WORK REQUEST
Go through the records and copy each line where the word "dropdown" occurs.

SOURCE MATERIAL
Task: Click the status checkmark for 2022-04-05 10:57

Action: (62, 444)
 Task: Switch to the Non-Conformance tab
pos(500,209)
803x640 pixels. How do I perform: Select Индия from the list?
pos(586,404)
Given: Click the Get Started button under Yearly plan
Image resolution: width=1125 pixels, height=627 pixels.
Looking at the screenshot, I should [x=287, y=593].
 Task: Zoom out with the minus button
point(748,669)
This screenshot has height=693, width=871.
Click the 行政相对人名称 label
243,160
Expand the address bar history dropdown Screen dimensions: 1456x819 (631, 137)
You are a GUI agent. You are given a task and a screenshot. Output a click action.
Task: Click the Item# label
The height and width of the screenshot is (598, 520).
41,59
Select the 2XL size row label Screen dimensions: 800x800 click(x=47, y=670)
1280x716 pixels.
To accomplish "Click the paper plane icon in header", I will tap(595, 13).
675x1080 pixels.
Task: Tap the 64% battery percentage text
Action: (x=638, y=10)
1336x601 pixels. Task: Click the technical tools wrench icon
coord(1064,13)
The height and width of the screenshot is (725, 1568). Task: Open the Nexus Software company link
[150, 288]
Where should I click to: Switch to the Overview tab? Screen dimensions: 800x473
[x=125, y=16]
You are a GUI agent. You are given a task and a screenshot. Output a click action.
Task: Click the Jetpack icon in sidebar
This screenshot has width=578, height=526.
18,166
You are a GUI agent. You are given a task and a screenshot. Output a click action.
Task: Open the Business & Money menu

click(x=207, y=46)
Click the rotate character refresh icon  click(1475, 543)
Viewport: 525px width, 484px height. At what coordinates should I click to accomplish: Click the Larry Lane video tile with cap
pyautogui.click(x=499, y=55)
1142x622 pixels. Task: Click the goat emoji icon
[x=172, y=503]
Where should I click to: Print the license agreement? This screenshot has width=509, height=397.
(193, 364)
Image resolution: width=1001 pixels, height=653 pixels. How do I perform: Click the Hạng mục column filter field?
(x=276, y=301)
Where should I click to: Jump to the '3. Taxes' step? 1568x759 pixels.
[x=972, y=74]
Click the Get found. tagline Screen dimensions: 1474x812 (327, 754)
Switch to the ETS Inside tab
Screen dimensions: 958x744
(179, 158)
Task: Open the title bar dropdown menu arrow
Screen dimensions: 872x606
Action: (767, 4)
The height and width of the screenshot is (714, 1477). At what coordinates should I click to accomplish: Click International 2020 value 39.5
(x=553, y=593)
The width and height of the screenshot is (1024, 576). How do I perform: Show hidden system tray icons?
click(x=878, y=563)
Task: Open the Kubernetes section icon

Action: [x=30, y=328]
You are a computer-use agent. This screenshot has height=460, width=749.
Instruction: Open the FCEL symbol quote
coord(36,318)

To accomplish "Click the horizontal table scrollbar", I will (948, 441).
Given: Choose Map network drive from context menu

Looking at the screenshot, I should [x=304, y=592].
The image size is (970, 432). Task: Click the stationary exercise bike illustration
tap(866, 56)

ANSWER TO THIS EXERCISE
Expand the address bar history dropdown Screen dimensions: 1456x819 (631, 137)
Task: Open the title bar dropdown menu arrow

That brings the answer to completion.